(Updated 10/14/07, after someone pointed out that I’d managed to get the title completely wrong. I’ve got the Beatles on the brain, it seems.)
Another IFComp 2007 game. Spoilers beyond the link.
First the good news: There were no bugs. After playing some of the other games in this year’s competition, just a little competent programming was enough to lift my spirits.
As for the bad news…
Ferrous Ring doesn’t give you enough background. Across the Stars gives you too much, all at once. The folder comes stuffed with an intimidating infodump of pdf files, websites and even desktop pictures. The viewpoint character’s blog is in here. Do the authors really expect you to read all this?
Hard to tell. You don’t need to read it to play the game. But that might be because this world is so derivative that anyone with even the most microscopic geek credentials will find it instantly overfamiliar. I’d have forgiven the big infodump if this world had any individuality, any sense of invention, any sign of a personality of its own. It hasn’t. This is leftover Star Trek served from faded Tupperware. We’re talking “Spock’s Brain” here, not “The City on the Edge of Forever.”
That might still be okay, with some work. Unfortunately, words do not exactly flow out like endless rain into a paper cup. The implementation is shallow to the point of boredom.
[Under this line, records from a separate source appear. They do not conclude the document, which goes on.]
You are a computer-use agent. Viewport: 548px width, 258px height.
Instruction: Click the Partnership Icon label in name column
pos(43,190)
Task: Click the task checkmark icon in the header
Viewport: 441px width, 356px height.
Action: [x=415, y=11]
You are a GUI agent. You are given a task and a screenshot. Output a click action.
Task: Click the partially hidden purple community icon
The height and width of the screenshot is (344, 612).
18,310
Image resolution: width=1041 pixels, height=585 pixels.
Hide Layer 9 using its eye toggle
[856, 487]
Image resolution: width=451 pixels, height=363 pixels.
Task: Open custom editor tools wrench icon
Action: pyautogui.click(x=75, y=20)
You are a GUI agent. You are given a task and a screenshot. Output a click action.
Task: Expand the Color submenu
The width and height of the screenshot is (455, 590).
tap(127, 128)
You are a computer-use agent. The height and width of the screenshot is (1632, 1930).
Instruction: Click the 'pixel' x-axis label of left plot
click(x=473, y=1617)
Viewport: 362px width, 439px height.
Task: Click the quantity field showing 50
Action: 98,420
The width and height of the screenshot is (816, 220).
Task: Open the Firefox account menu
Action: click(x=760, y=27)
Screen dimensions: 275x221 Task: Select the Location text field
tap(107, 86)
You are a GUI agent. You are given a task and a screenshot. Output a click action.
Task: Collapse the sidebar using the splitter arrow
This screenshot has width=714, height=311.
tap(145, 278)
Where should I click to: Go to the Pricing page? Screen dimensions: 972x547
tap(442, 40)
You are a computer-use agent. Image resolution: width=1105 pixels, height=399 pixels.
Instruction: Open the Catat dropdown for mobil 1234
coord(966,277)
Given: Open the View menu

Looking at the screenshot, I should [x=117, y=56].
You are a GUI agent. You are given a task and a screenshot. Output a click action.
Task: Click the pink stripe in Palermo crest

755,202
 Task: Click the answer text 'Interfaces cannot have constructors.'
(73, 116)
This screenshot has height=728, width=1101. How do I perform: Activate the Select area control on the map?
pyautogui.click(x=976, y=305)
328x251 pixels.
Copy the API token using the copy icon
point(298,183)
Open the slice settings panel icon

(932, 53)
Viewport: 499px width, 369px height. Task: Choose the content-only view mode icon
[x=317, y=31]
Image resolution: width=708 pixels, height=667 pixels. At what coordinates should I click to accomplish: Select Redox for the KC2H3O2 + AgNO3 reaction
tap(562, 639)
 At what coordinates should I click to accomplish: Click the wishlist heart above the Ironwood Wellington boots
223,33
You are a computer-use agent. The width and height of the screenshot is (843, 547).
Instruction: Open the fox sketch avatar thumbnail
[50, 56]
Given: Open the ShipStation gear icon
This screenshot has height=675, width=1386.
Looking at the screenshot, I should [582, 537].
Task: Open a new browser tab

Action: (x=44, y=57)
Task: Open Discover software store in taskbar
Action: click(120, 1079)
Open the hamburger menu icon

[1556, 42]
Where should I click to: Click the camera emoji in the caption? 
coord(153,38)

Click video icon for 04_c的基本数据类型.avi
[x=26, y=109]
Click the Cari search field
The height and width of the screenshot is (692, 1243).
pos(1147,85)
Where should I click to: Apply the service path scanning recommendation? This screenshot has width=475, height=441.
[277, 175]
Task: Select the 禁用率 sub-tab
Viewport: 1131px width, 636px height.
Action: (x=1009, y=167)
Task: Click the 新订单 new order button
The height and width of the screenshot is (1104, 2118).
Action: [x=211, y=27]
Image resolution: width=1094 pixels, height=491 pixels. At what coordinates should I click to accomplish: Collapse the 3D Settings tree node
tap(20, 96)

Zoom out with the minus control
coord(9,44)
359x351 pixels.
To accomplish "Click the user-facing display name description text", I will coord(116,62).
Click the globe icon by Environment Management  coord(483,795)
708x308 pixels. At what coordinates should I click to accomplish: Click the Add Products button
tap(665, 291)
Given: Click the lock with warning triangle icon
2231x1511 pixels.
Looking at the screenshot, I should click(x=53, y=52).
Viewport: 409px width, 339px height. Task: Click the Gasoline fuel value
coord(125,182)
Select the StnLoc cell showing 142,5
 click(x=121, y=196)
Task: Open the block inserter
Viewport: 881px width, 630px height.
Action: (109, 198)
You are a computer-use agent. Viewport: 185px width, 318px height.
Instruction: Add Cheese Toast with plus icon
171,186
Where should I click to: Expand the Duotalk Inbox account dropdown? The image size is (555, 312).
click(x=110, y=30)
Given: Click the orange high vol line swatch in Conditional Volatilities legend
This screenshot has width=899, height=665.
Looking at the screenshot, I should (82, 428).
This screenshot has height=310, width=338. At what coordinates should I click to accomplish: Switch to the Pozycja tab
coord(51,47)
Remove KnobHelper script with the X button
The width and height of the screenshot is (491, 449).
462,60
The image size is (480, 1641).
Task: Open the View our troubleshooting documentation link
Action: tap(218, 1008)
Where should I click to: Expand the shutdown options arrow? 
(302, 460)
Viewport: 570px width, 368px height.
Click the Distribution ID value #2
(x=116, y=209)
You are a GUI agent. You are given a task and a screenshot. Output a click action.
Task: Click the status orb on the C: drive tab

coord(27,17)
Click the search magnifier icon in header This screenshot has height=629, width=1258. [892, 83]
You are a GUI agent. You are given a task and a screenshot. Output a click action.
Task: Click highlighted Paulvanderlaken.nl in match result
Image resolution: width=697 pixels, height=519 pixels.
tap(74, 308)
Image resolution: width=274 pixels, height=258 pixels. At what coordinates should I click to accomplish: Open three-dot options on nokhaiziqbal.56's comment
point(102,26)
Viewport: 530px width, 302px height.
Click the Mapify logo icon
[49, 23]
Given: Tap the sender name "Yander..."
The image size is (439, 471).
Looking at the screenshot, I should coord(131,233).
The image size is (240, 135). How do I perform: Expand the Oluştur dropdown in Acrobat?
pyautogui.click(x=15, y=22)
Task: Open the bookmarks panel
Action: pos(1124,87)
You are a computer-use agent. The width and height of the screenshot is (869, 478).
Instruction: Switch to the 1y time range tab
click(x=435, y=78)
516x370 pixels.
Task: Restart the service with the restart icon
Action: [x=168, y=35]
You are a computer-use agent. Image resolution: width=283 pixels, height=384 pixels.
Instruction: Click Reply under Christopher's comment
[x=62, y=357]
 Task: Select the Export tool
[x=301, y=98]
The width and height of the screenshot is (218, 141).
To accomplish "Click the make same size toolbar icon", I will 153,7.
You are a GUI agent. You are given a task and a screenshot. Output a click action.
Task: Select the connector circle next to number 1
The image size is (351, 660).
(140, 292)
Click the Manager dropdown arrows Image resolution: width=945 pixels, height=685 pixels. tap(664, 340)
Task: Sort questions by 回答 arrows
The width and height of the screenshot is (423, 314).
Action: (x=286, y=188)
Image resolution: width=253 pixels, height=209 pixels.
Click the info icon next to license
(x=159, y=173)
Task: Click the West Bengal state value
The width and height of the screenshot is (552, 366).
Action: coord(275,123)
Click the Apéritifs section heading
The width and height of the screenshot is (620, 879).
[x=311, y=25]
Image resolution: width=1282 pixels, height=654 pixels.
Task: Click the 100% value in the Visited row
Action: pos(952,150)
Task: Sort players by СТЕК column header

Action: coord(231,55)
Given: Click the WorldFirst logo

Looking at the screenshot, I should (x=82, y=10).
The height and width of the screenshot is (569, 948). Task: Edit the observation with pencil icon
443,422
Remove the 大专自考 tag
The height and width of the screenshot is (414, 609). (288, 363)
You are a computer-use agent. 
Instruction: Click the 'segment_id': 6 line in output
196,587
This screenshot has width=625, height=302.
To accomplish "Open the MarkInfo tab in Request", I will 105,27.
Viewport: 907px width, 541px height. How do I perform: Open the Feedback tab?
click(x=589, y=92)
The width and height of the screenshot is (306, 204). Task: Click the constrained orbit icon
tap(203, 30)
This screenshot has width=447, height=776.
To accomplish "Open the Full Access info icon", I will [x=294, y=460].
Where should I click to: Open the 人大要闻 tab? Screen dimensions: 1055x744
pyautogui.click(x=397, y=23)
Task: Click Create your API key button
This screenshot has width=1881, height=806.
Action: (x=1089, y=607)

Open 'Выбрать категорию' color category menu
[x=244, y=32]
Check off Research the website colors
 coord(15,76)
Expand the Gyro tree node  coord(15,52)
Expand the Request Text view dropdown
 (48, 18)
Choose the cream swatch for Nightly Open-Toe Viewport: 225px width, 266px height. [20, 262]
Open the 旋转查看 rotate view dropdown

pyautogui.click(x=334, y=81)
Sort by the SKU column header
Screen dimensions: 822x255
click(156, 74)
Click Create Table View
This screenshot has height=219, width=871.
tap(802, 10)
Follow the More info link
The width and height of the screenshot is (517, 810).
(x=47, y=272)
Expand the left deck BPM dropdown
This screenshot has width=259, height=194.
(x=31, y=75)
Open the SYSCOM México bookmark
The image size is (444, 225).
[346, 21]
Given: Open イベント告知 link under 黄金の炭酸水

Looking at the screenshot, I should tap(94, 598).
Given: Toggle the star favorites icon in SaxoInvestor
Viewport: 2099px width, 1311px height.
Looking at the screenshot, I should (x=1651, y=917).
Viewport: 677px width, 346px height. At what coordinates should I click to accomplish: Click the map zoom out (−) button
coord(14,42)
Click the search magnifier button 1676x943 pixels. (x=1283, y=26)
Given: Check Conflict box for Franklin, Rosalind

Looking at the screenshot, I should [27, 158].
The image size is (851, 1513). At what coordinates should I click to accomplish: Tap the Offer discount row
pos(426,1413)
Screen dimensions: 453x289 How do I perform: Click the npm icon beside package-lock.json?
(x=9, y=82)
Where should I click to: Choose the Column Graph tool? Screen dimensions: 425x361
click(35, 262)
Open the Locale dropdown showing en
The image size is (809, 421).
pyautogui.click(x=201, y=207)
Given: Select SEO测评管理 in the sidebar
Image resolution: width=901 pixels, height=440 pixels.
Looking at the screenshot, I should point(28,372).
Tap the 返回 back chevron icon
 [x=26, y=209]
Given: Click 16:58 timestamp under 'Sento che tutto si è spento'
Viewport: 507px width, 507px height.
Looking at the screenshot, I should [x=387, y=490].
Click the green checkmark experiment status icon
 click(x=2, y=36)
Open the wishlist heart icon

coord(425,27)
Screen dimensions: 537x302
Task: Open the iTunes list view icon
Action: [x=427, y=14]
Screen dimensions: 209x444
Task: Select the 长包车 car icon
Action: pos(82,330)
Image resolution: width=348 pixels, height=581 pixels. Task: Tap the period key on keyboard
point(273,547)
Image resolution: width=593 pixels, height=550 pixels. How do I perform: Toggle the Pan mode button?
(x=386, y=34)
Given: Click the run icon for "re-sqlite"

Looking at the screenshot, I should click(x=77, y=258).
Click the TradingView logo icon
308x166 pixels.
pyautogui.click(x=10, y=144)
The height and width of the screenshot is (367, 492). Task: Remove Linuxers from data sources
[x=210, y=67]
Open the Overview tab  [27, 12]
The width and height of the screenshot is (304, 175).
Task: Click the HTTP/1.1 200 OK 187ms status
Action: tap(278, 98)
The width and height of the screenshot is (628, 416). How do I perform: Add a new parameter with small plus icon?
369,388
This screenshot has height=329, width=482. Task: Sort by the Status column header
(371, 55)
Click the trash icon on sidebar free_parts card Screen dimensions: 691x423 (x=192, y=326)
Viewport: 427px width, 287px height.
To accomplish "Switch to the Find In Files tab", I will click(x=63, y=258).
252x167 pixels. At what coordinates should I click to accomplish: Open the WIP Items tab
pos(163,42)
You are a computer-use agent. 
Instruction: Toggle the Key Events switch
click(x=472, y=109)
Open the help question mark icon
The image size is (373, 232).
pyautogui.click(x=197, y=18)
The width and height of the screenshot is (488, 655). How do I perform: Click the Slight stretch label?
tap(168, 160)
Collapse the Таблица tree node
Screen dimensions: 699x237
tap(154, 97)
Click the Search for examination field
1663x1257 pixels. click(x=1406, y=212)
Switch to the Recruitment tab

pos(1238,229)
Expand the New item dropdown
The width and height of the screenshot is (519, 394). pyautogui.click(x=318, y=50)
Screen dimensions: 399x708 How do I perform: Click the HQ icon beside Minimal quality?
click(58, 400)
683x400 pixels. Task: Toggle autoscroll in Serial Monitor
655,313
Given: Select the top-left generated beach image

There’s almost nothing in the ship beyond what you need to solve the puzzles; any extra object is an inert mass responding only to EXAMINE. The authors added a dishwashing robot for color, but it has hardly anything to say, so fails to provide any.
The planet isn’t much better. You get a sense of the general level of detail from the fact that you encounter two dangerous monsters within about three rooms of each other, and both can be defeated by typing the same command. As a reward you can rescue a beautiful woman who’s risen to the rank of captain but who for some reason seems to need a third class crewman to come up with all the ideas. I wish the authors of Across the Stars had had one handy; he might have helped them write something more than a third-hand photocopy of a 1950s pulp magazine.